The report says recent rapid developments in molecular ecology, metagenomics and ecological modelling illustrate that microbes represent the most important biological group on Earth in terms of phylogenetic and functional diversity.

In addition, interdisciplinary research has uncovered new and unexpected roles of microbes in the biogeochemical cycling of carbon, nitrogen, silica and iron and many other trace elements in the seas and oceans.

Marine micro-organisms produce the organic matter and oxygen required to sustain life and facilitate the storage, transport and turnover of key biological elements. Thus, micro-organisms are the foundation of life and are of critical importance to the habitability and sustainability of our planet, the report states.

“The enormous microbial diversity also gives rise to a largely untapped amount of genetic information, bioactive compounds and biomaterials which could deliver important benefits and applications of societal interest, for example to improve medical treatments, fisheries and aquaculture applications, the supply of energy and for the development of industrial products and processes.”

Yet, despite the clear importance of marine microbes and the major opportunities they present, the report says very little is known about marine microbial diversity, the enormous array of microbial types and their ecological functions and interactions.

Moreover, the vast majority (90% to 99%) of marine micro-organisms cannot be cultured under standard laboratory conditions and their growth and physiology cannot, therefore, be studied in the way that has proven so successful throughout the 20th century for medically important micro-organisms.

It says addressing these knowledge gaps requires a significant increase in research investment in Europe, coupled with a better coordination of European researchers, projects, programmes and infrastructures.

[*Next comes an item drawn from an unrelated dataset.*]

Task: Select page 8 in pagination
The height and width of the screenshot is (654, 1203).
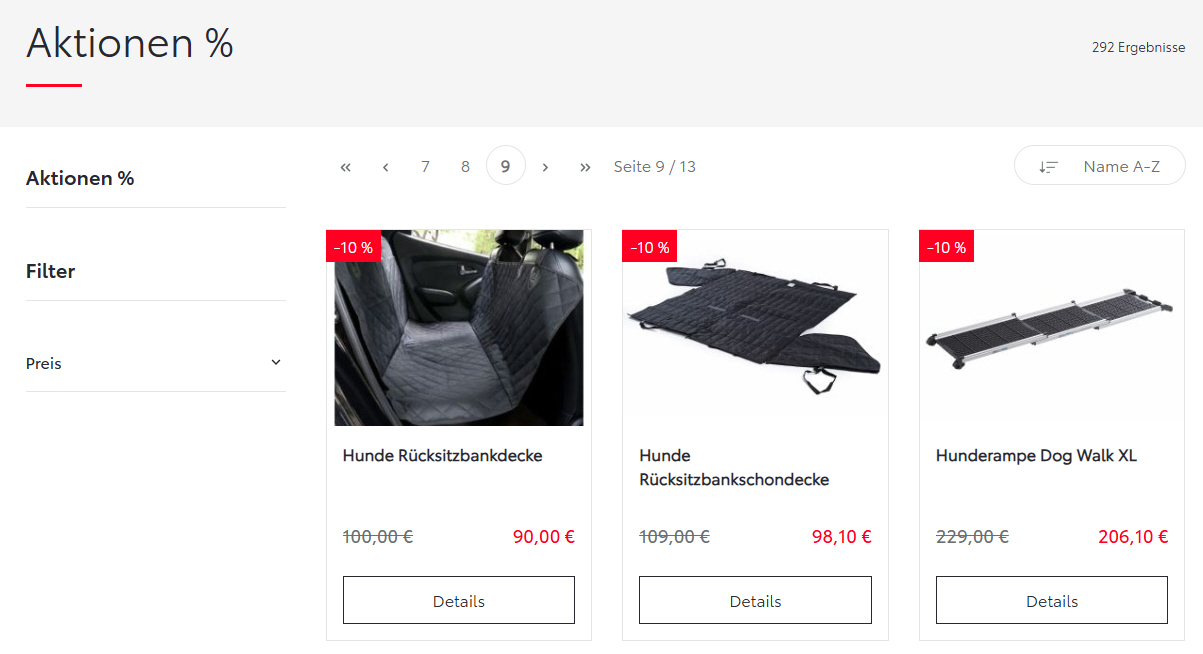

An expert working group of the board has identified a set of key societal and scientific questions and has made a series of recommendations on key future research priorities and needs. The group calls for:

  • Establishment of a coordinated pan-European research programme on marine microbiology
  • Creation of a reference library and a European repository for cultivated collections.
  • Setting up of an integrated, multidisciplinary European centre for marine data management and analysis.
  • Promotion of interest in marine microbial research, and improvements in training and education.

The report says that establishing a major pan-European research programme on marine microbiology will create a wealth of material and opportunities for outreach and education, which will raise the profile of marine microbial research in Europe.